Comair expects to start flying again in December if a proposed business rescue plan, released just before midnight Wednesday night, is accepted.
Comair operates its own low-cost airline Kulula.com, as well as British Airways in South Africa under a license agreement.
The JSE-listed group entered a corporate bailout in May this year after all its flights had to be suspended at the end of March due to the national coronavirus lockdown. The flights have not yet restarted.
Comair rescue practitioners have now accepted a proposal from the Comair Rescue Consortium (formerly known as the Moritz Consortium) as their preferred offer to move the group forward.
The consortium includes former Comair board members Martin Moritz, Rodney Sacks and Piet van Hoven, as well as other high net worth individuals such as Hilton Schlosberg and Steven Herring, as well as Luthier Capital. Moritz, Van Hoven and Sacks each have more than 40 years of experience, serving in various executive and board roles at Comair.
The restructuring plan focuses on streamlining operating costs and increasing ancillary revenue, including reducing the workforce from approximately 2,200 employees to 1,800.

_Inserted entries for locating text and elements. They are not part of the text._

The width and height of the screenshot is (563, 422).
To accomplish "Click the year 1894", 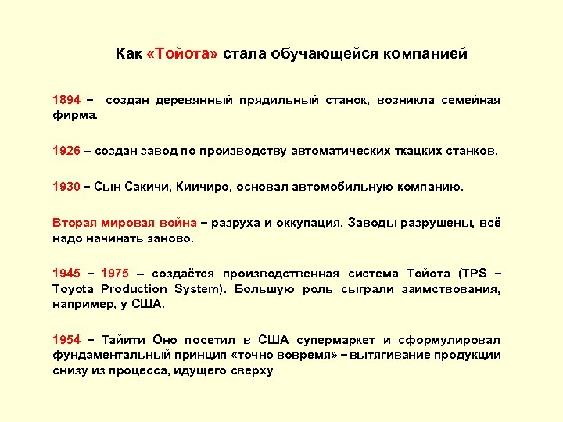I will tap(66, 101).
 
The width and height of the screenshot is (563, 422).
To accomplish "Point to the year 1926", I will tap(66, 150).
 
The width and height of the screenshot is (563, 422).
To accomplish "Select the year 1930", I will tap(66, 187).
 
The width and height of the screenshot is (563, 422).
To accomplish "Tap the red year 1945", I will tap(66, 274).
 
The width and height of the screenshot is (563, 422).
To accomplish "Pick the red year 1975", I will tap(114, 274).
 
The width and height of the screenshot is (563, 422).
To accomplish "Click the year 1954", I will tap(66, 340).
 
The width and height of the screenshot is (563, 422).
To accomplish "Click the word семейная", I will tap(469, 101).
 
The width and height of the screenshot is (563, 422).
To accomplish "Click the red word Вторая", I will tap(72, 223).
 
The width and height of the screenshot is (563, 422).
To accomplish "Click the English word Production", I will tap(127, 288).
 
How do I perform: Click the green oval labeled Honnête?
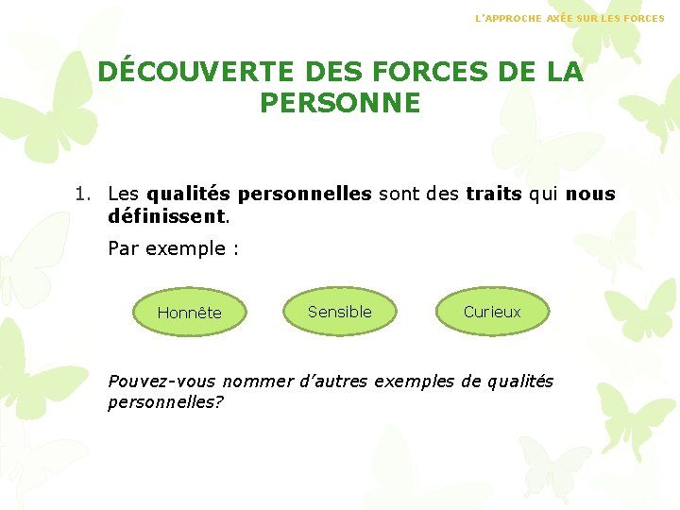[x=189, y=313]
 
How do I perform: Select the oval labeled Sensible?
[x=340, y=312]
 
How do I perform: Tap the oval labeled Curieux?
[x=492, y=312]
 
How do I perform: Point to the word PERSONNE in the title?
[x=340, y=103]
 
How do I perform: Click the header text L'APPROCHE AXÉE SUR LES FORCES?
[x=570, y=18]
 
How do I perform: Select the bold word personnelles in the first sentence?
[x=305, y=194]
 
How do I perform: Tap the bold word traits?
[x=494, y=194]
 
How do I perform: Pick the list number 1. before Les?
[x=84, y=194]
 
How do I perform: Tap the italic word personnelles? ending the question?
[x=166, y=401]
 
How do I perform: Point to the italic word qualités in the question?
[x=519, y=382]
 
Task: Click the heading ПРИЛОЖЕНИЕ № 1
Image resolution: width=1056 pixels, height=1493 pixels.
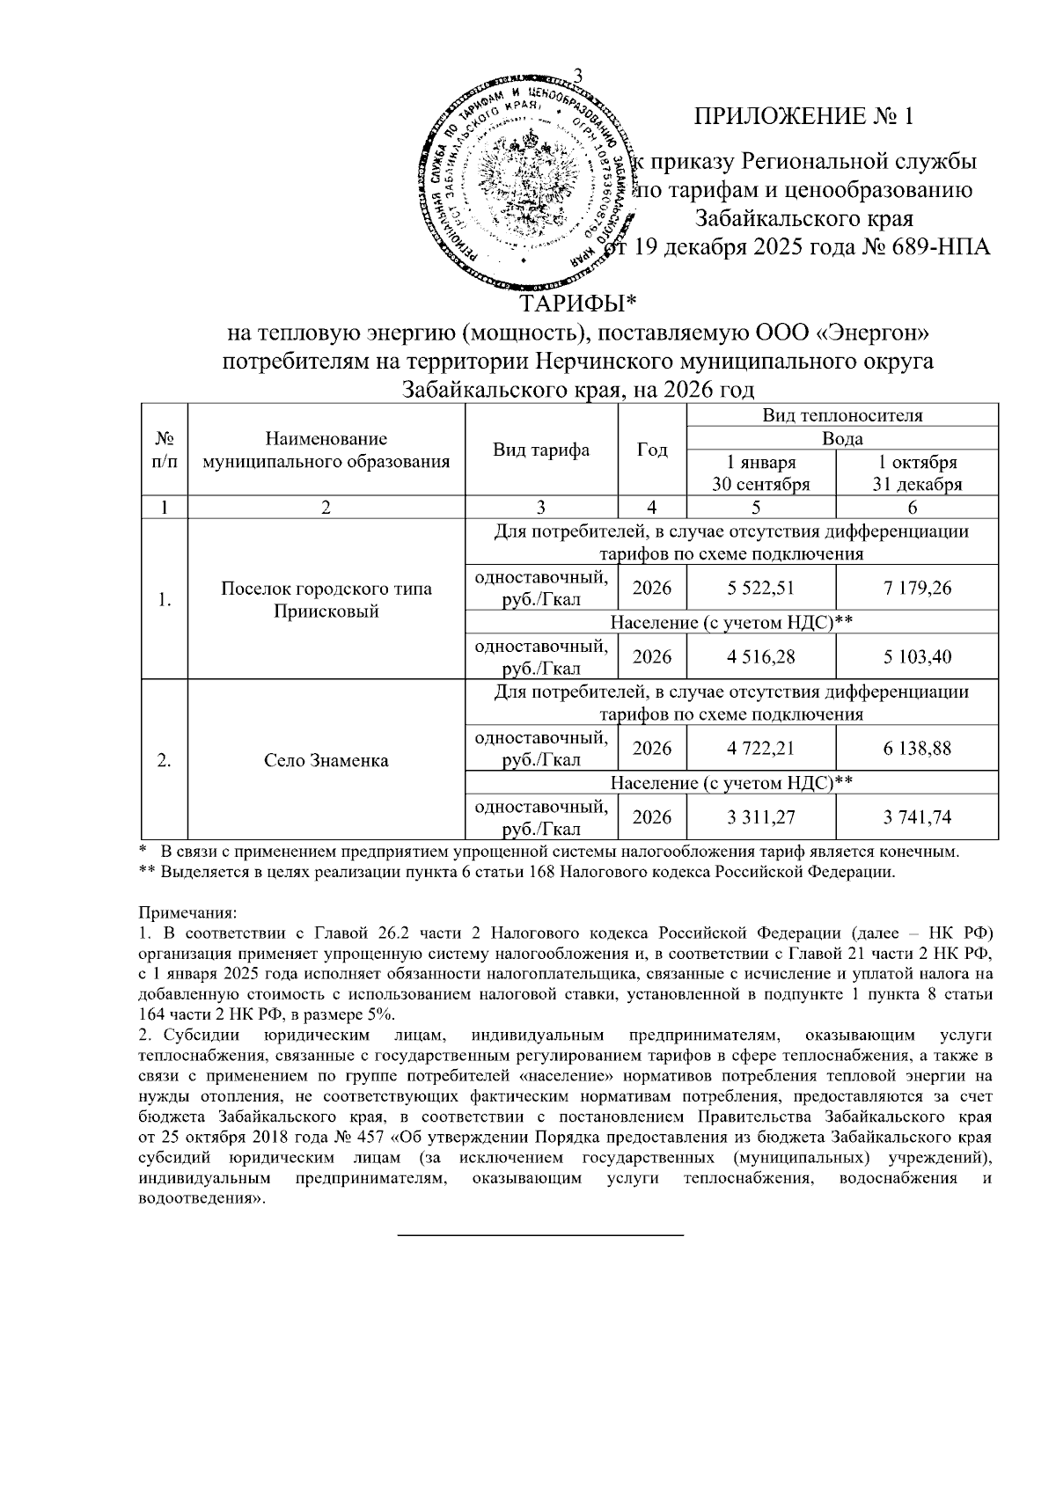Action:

“The consortium brings with it a seasoned management team, former Comair executives, all with extensive experience within Comair, including Glenn Orsmond, Kirsten King, Brian Kitchin, Reshika Singh, Iain Meaker and Gabriel Moritz,” the consortium said in a statement. .
“We are excited about the opportunity to rescue Comair, change the business and restore Comair to its position as the preeminent airline in South Africa,” Glenn Orsmond, a member of the consortium and his management team, told Fin24 on Thursday. Morning.
Creditors and shareholders now have until September 18 to consider and adopt the plan, according to a statement.
The goal is to remove Comair from the JSE and create a new board.
The publication of the plan follows negotiations with the consortium, which will see a new capital injection of R500 million in exchange for a 99% stake. Up to 15% of this equity stake will be assigned to a suitable B-BBEE partner within 12 months.
Additional funds from lenders of R1.4 billion are required to successfully implement the adopted plan. This will comprise R600 million in new net debt.
The fleet will be comprised of 25 aircraft, of which 17 will be next-generation Boeing 737-800s and the remaining three Boeing 737-400s. This combination of fleets increases the proportion of owned aircraft, which limits exposure to exchange rate risk.
Other elements of the offering include maintaining existing relationships with British Airways, Discovery Vitality and Boeing.
Richard Ferguson, one of the business rescue professionals, said in the statement that if creditors approve the plan, the business rescue process should conclude on March 31, 2021, if not earlier, after which Comair will continue to operate as a sustainable business.
In the event that the precedent conditions of the plan are not met, the plan details how the business will be liquidated in a structured manner, as this will achieve a better return for creditors than a liquidation.